В Костроме оказался человек, владевший не только методами советской исторической науки, но и опытом отечественной и зарубеж­ной историографии, не прошедшим идеологи­ческие фильтры. Местом его службы стал один из богатейших архивов страны, созданный усилиями нескольких поколений краеведов, не поврежденный Гражданской войной и ок­купацией. Препятствий для интенсивной ис­следовательской работы не было. Они возник­ли только на этапе публикации ее результатов.

Костромское краеведение, столетиями на­капливавшее потенциал, пережило небывалый взлет в 1920-е гг., когда даже на фоне общего подъема «золотого десятилетия» было замечено и признано благодаря блестящей организатор­ской работе В.И.Смирнова, возглавлявшего Костромское научное общество. С размахом краеведческой деятельности был сопоставим и масштаб репрессий, направленных на разгром этого движения в Костроме и принадлежавших ей уездах. Немногие краеведы, которых В.Н. Бочков разыскивал в начале 60-х, уклоня­лись от разговоров о прошлом, советуя оста­вить это опасное занятие. В местном педагоги­ческом институте плодотворно работали фило­софы, филологи. Школа же исторических ис­следований так и не была создана. Историография здесь как бы вернулась к нача­лу, ко времени исследователей-одиночек, пер­вым из которых стал В.Н. Бочков.

◆ Задание 1:
Воспроизведите без изменений строки записей, начиная со строки с «Open the URD 4Runner Performance logo ad» и до самого конца записей, включая обе границы. Картинки в ответ не включайте.
Текст и записи никак не связаны друг с другом.

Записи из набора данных
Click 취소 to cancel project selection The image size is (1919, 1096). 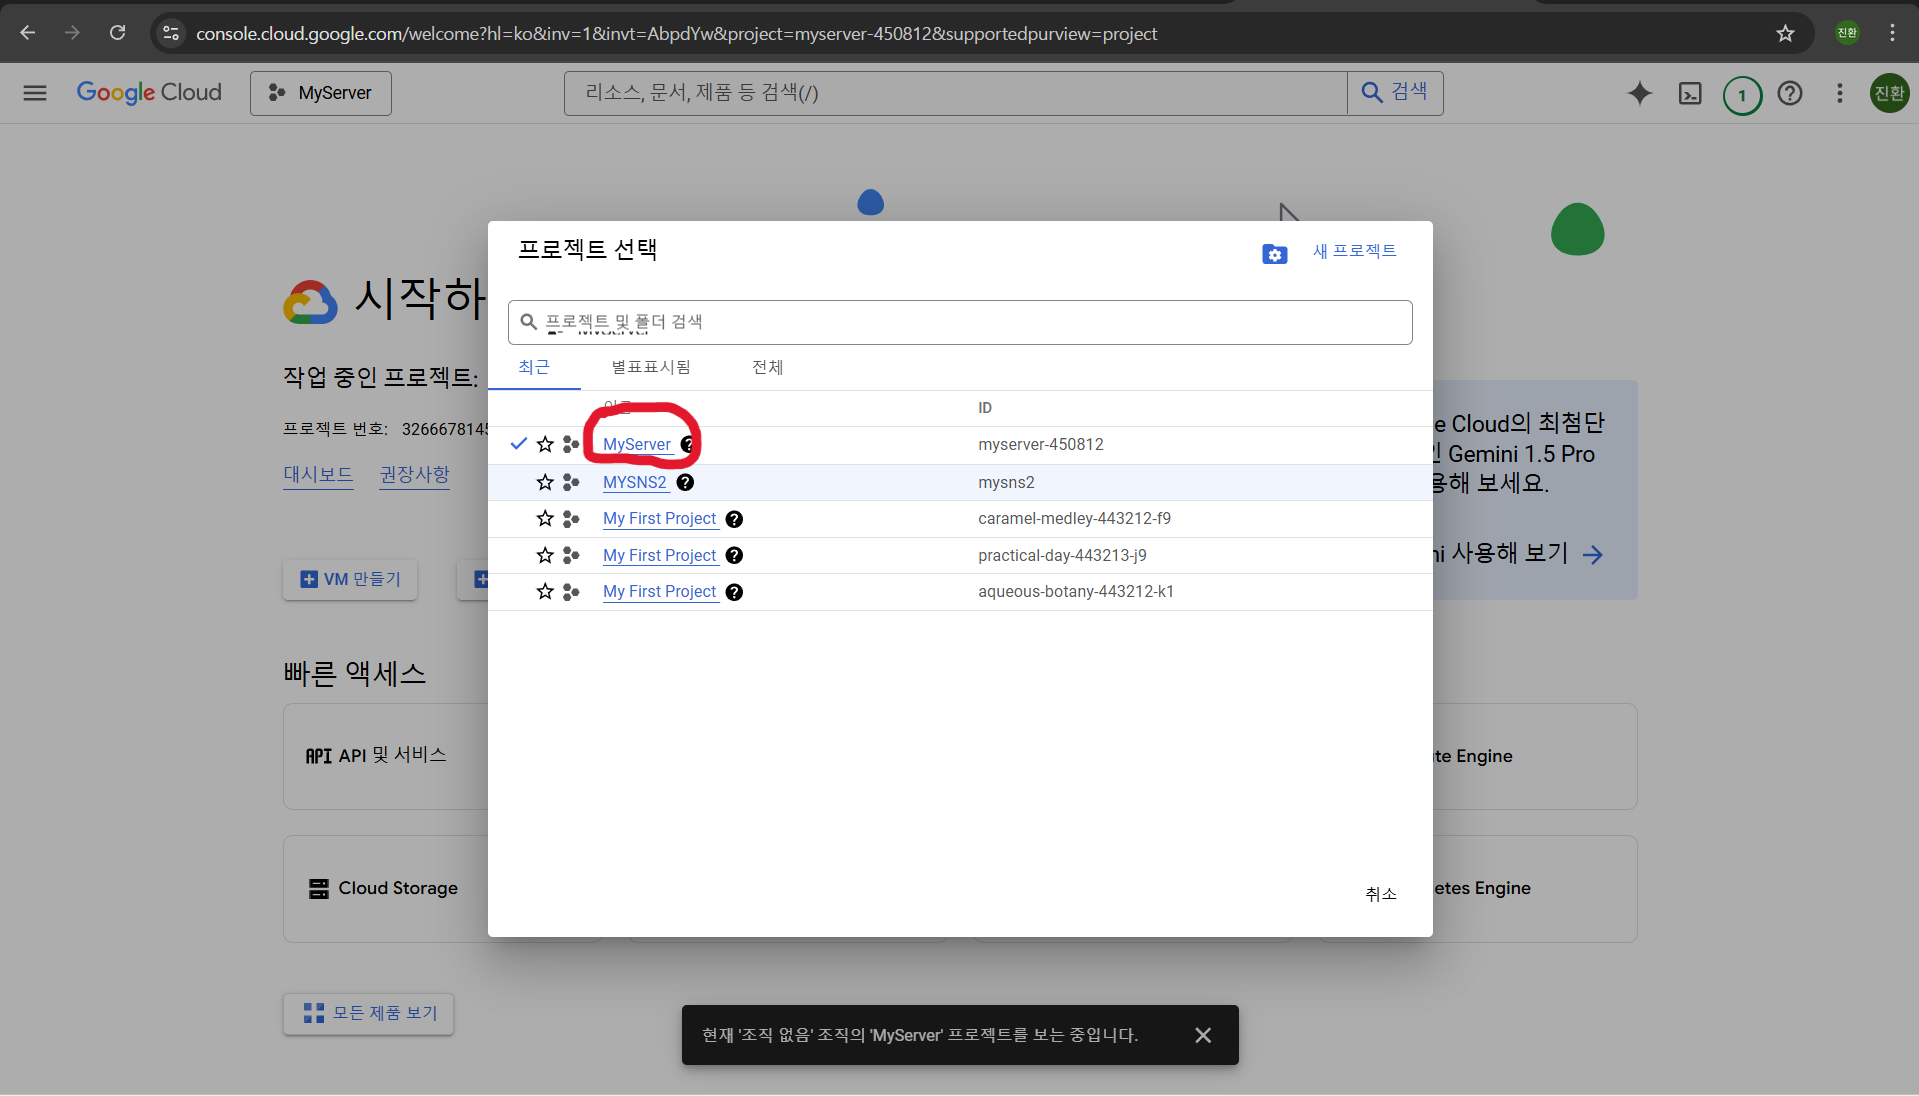[x=1380, y=894]
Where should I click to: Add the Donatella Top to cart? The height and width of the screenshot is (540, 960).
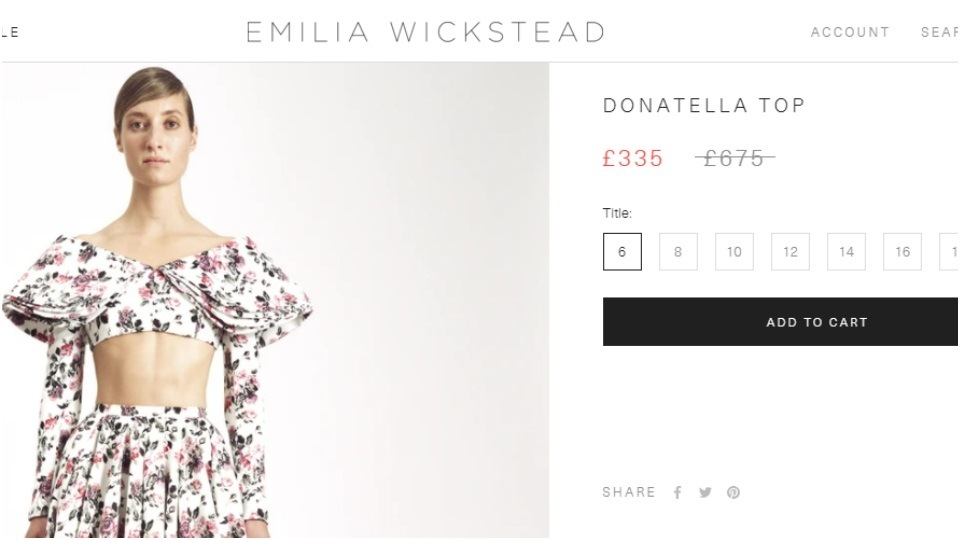tap(781, 322)
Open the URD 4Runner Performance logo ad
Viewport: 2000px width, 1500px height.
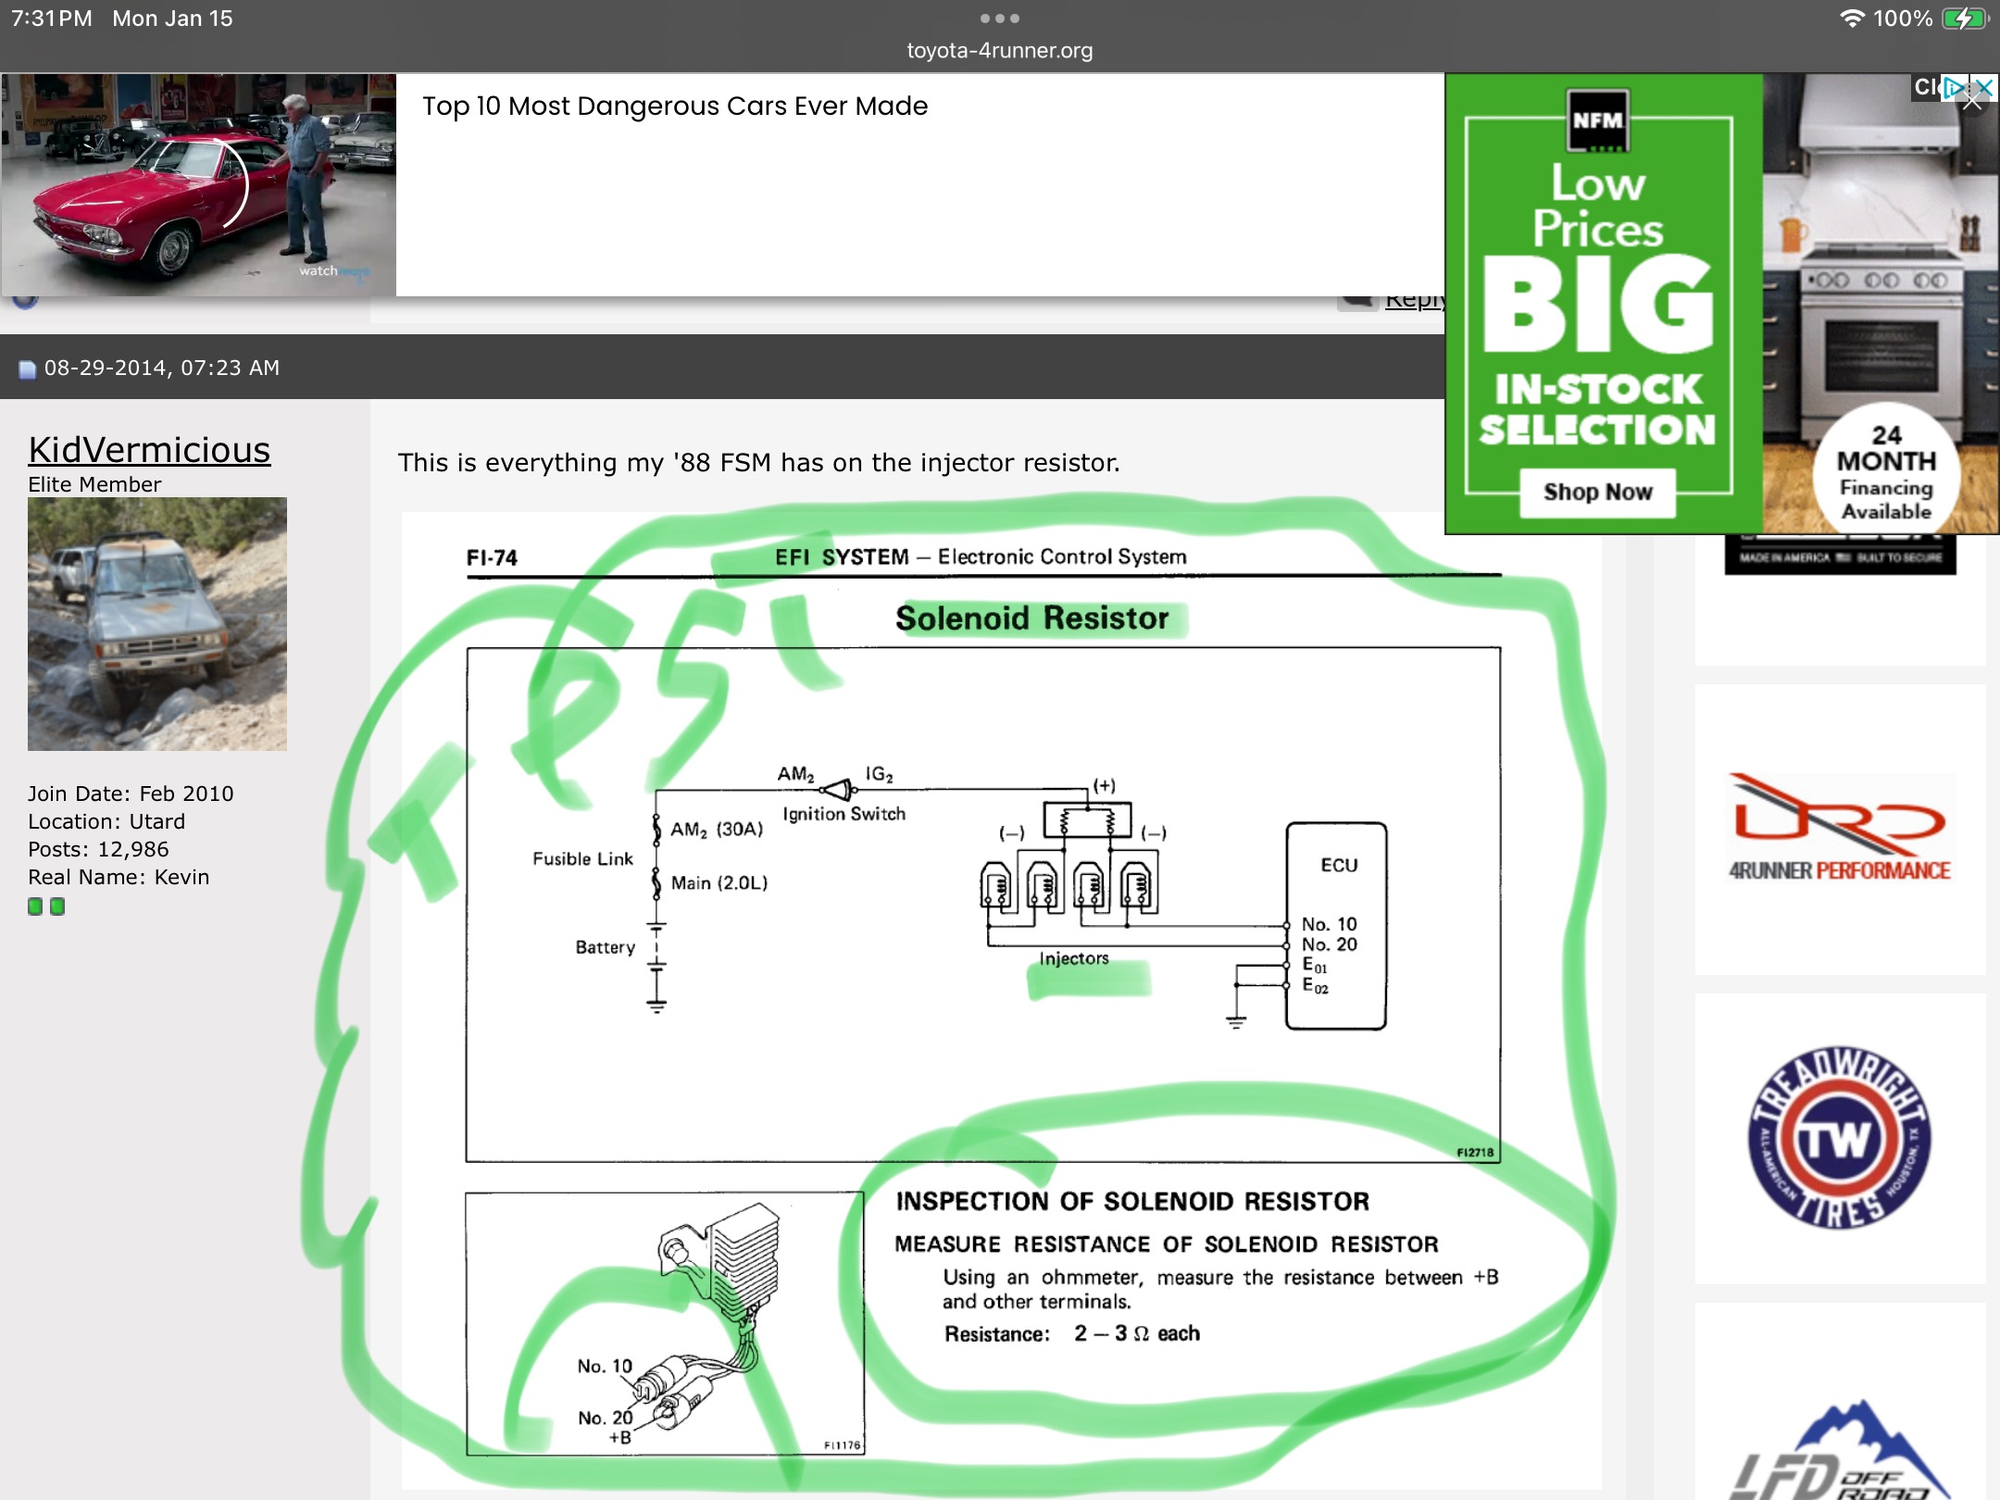[x=1840, y=828]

◆ Задание 2:
Выпишите дословно отрывок из текста о костромском краеведении, начиная со слов «В Костроме оказался» и до слов «публикации ее результатов.» включительно.

◆ Полное решение 1:
Open the URD 4Runner Performance logo ad
Viewport: 2000px width, 1500px height.
[x=1840, y=828]

◆ Полное решение 2:
В Костроме оказался человек, владевший не только методами советской исторической науки, но и опытом отечественной и зарубеж­ной историографии, не прошедшим идеологи­ческие фильтры. Местом его службы стал один из богатейших архивов страны, созданный усилиями нескольких поколений краеведов, не поврежденный Гражданской войной и ок­купацией. Препятствий для интенсивной ис­следовательской работы не было. Они возник­ли только на этапе публикации ее результатов.